Cognigy sells three main products: (1) a self-service question-and-answer chatbot that draws on an organization’s knowledge base to answer customer queries, (2) a set of tools for creating chatbot experiences, and ( 3) a panel of support agents powered by artificial intelligence to provide services. potentially useful information for agents during customer interactions.

Cognigy trains its own generative AI models to power aspects of its platform. But it also integrates third-party models, such as the recently launched GPT-4o from OpenAI, the Claude 3 from Anthropic, the Gemini from Google and the Luminous from Aleph Alpha.

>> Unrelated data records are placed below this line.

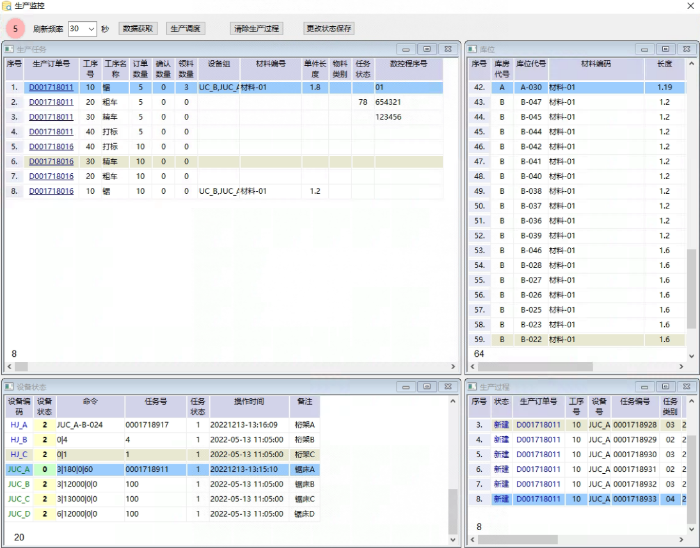The image size is (700, 548).
Task: Maximize the 设备状态 panel
Action: coord(427,385)
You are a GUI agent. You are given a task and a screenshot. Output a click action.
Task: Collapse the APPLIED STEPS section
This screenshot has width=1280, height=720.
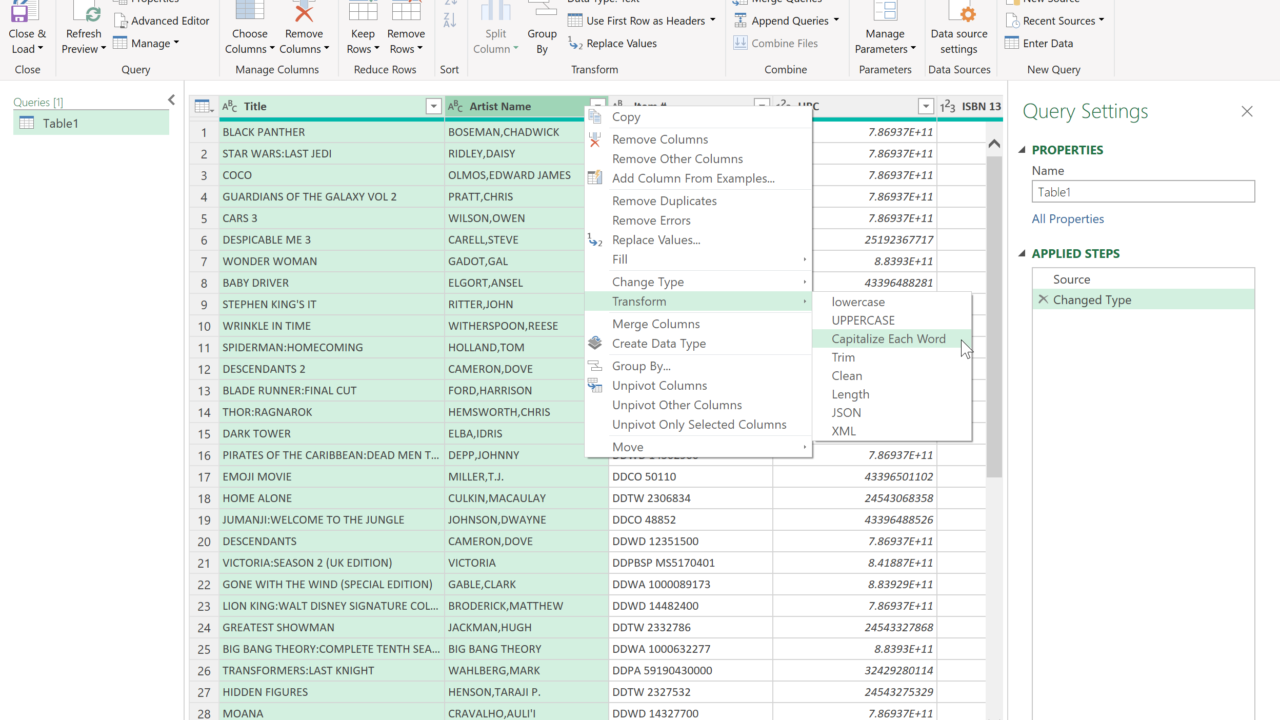1022,254
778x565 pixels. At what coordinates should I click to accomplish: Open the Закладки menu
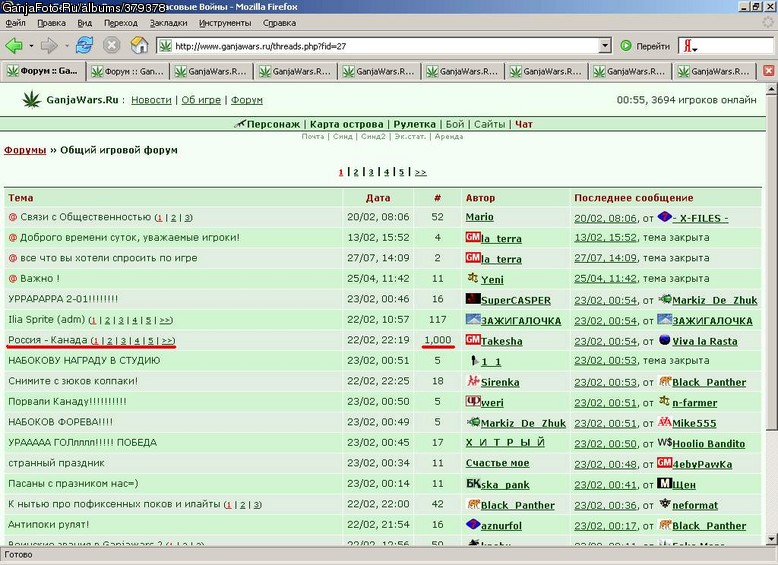tap(168, 23)
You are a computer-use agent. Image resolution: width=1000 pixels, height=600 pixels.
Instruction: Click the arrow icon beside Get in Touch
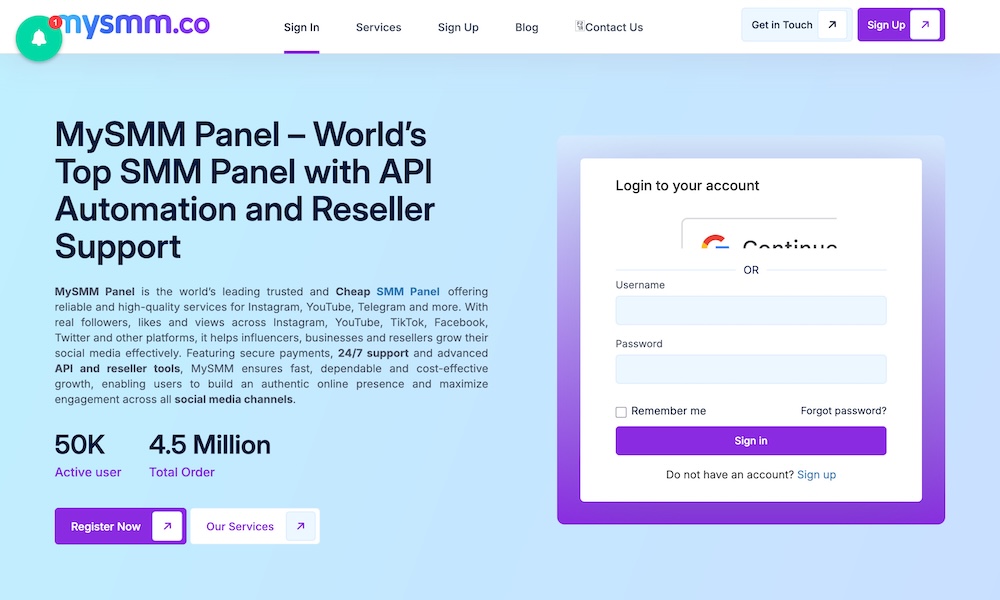[x=832, y=25]
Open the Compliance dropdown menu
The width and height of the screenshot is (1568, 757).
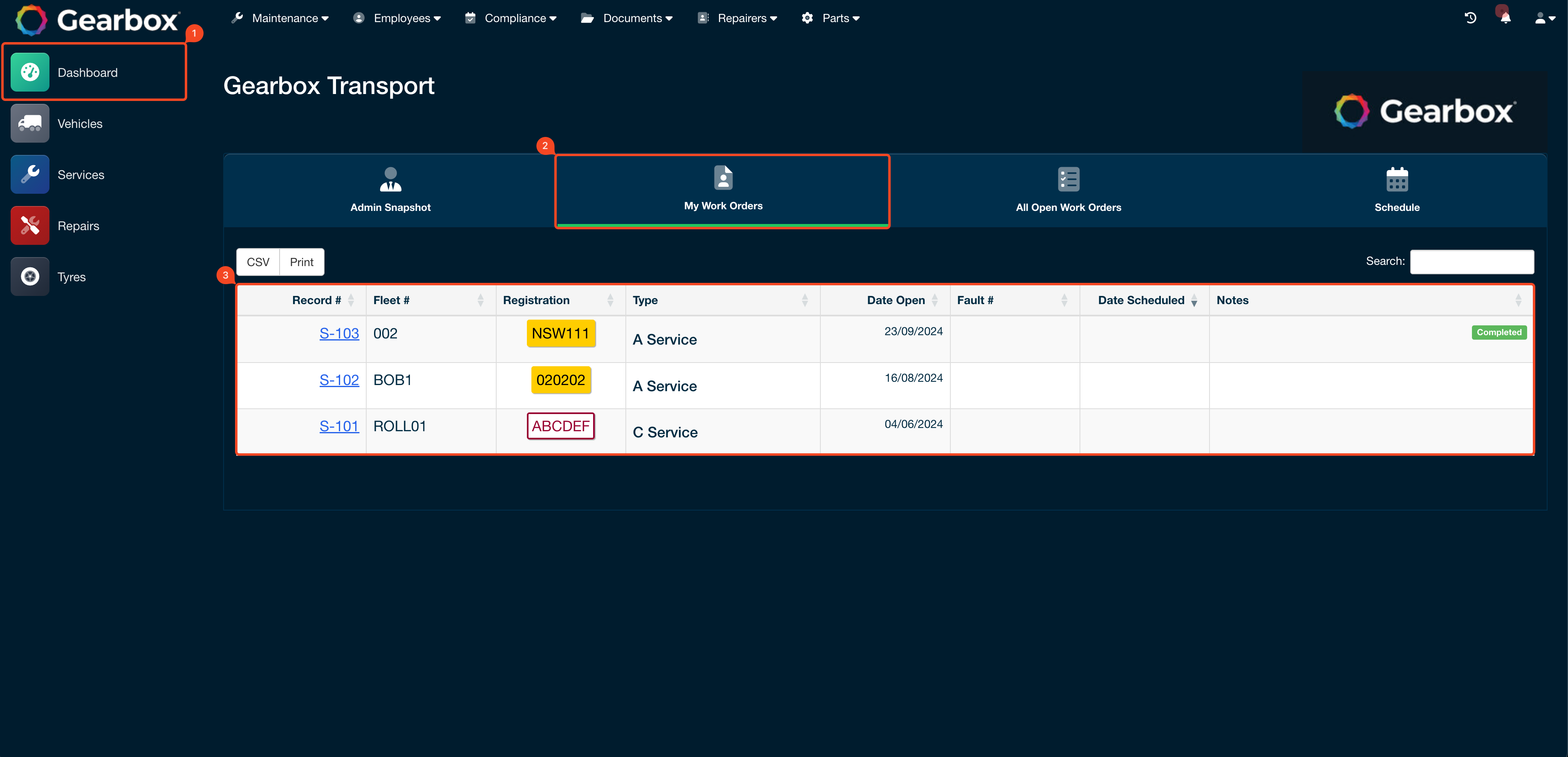pyautogui.click(x=511, y=18)
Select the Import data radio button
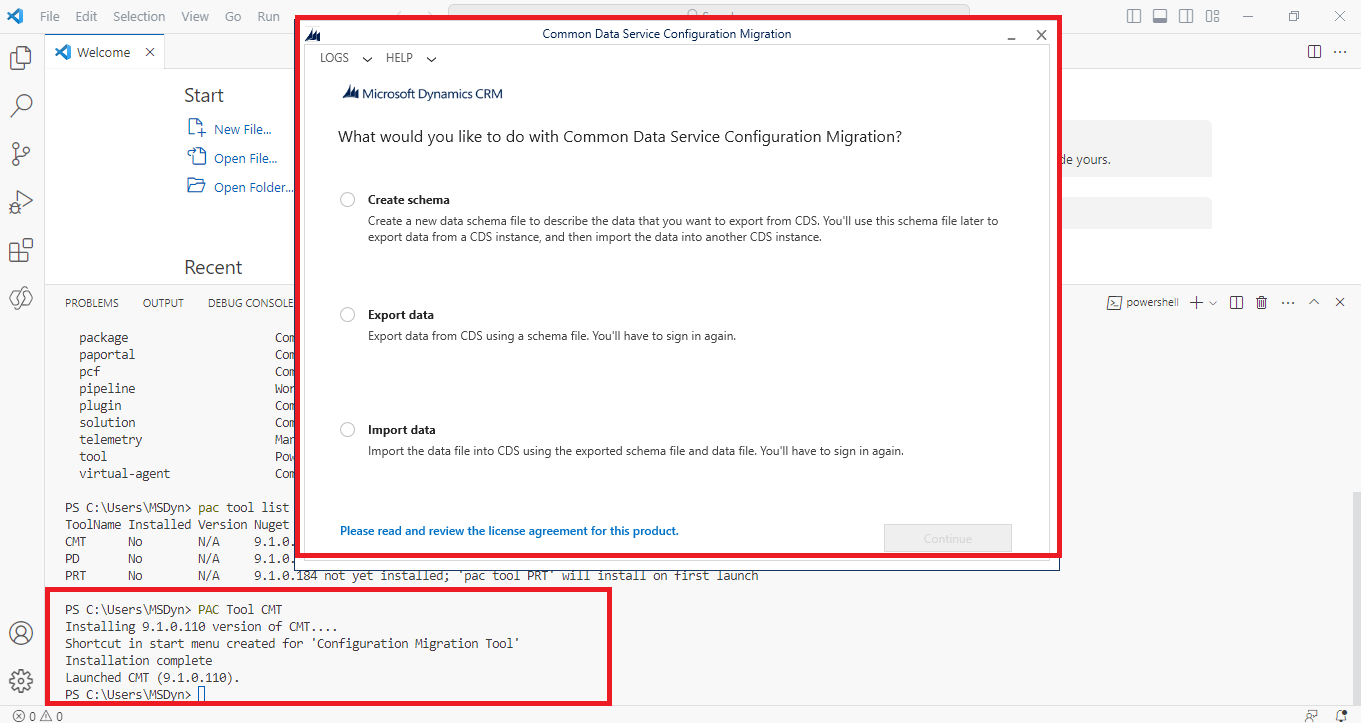Screen dimensions: 1361x723 [348, 430]
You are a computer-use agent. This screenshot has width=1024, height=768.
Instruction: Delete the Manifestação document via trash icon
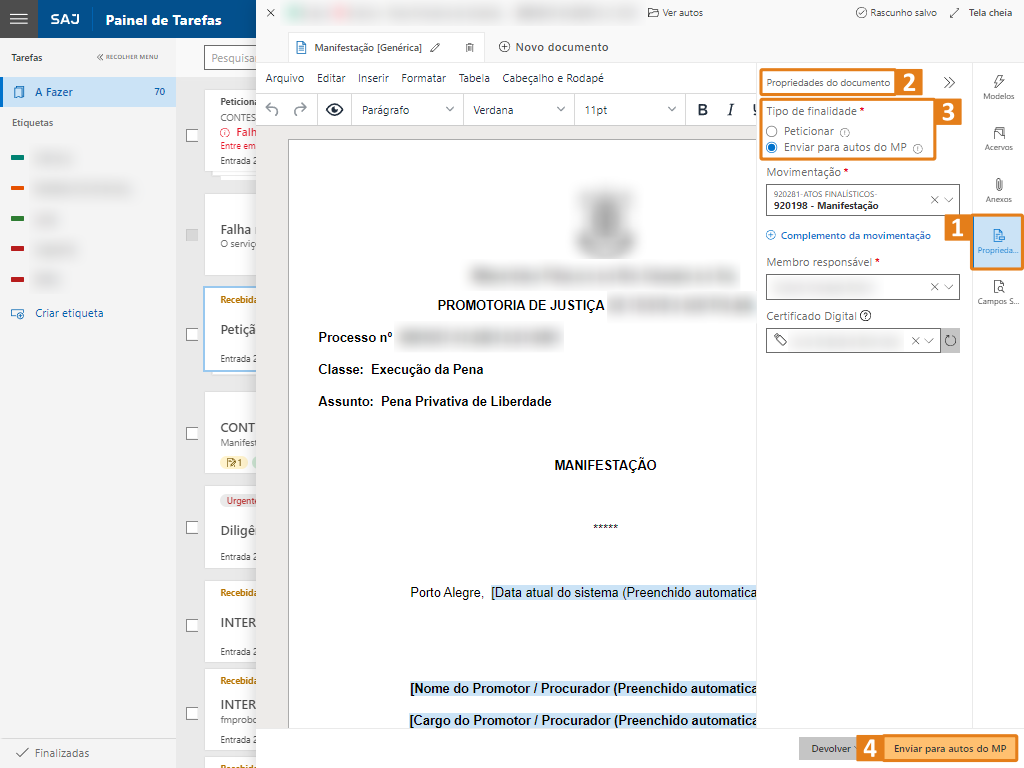[469, 47]
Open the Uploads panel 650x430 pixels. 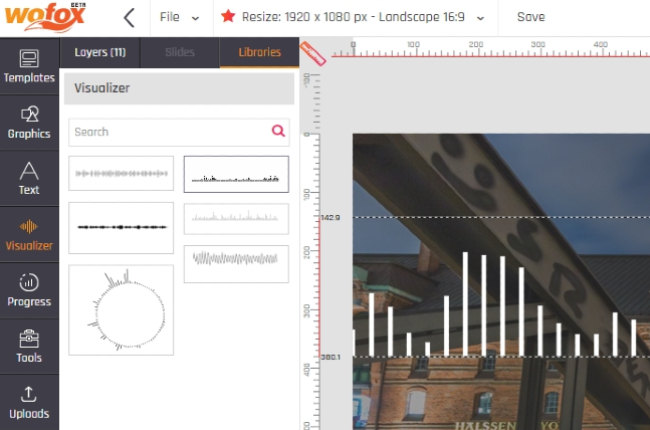(29, 402)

The vendor-neutral, bring-your-own-model approach could be one of the reasons Cognigy has grown so strongly in recent years.

The company today has around 175 customers deploying Cognigy contact center solutions across 1,000 different brands, including Toyota and Bosch, and just this week, Cognigy closed a major Series C tranche led by French private equity group Eurazeo. Together with Insight Partners, DTCP and DN Capital, Eurazeo invested $100 million in Cognigy, bringing the total raised by Cognigy to $175 million.

With a workforce of 175 based in Düsseldorf and San Francisco, which Heltewig expects to grow to 250 by the end of the year, Cognigy plans to invest the new capital in geographic expansion in the US and in product research and development.

“Our goal is to enable the creation of more sophisticated customer service solutions and the acceleration of AI-centric technologies that generate return on investment,” Heltewig said.